KABUL (Reuters) - NATO said on Wednesday it had no evidence of systematic torture of detainees it had handed to Afghan authorities after a rights group accused the force of breaking its own rules by not ensuring prisoners' safety.

World

Amnesty International said the NATO-led International Security Assistance Force (ISAF) was in effect complicit in the mistreatment of detainees it handed to Afghan authorities, particularly the National Directorate of Security (NDS), and should suspend prisoner transfers until safeguards were in place.

"NATO-ISAF has no evidence of systematic mistreatment and torture of detainees handed over to Afghan authorities by ISAF," Nicholas Lunt, the civilian spokesman for the force, told a news conference.

But Afghan President Hamid Karzai last week ordered authorities to stop torturing suspects in a tacit admission that the practice had been carried out.

Lunt said monitoring of detainees was the responsibility of individual nations, not ISAF, and was governed by memoranda of understanding between the individual states and Afghanistan.

The Amnesty report said only five of the 37 states contributing troops to ISAF had signed memoranda of understanding with the Afghan government on prisoner transfer and monitoring.
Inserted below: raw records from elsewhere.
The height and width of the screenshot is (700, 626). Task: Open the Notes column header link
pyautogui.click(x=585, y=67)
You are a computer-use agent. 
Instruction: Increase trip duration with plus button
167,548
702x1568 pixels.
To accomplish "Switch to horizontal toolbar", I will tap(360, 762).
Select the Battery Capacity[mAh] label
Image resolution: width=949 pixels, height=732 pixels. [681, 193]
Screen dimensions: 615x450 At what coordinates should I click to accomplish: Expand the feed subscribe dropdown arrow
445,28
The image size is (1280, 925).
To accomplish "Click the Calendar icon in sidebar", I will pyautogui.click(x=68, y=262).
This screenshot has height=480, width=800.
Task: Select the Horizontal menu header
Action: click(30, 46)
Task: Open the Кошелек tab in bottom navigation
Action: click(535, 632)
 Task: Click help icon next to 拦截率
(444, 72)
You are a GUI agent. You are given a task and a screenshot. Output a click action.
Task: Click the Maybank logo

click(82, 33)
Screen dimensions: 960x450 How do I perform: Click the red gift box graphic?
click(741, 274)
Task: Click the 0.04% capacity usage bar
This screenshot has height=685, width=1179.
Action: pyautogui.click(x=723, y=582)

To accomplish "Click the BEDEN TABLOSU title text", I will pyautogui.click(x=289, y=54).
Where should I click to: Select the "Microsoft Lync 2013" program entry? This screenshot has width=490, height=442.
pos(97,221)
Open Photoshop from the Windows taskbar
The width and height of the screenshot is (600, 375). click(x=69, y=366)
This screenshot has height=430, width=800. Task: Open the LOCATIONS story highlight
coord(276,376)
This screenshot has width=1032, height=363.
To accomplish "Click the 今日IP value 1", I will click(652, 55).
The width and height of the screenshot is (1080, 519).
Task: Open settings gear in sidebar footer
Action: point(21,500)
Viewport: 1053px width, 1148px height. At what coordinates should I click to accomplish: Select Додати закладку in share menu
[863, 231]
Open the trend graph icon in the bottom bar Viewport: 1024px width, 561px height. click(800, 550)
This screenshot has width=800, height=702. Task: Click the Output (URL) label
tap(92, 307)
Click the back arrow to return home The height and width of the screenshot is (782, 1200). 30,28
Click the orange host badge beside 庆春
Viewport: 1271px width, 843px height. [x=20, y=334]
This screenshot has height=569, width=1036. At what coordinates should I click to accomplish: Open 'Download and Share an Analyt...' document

Four more countries were seeking agreements.

The report detailed allegations of Afghan torture of several detainees handed over by Canadian troops to the NDS.

"The obligation of ISAF states to protect individuals from such treatment cannot be discharged by relying upon bilateral agreements," said Claudio Cordone, Amnesty's senior research director.

"These agreements are supposed to ensure that detainees are treated in accordance with international standards but have proved to be inadequate," he said.

Amnesty recommended that Afghan authorities reform their detention procedures in order to stop torture and abuse.

"The best thing that ISAF and ISAF nations can do is provide support to the government of Afghanistan to speed up those enhancements and improvements to its own detention system and processes," Lunt said.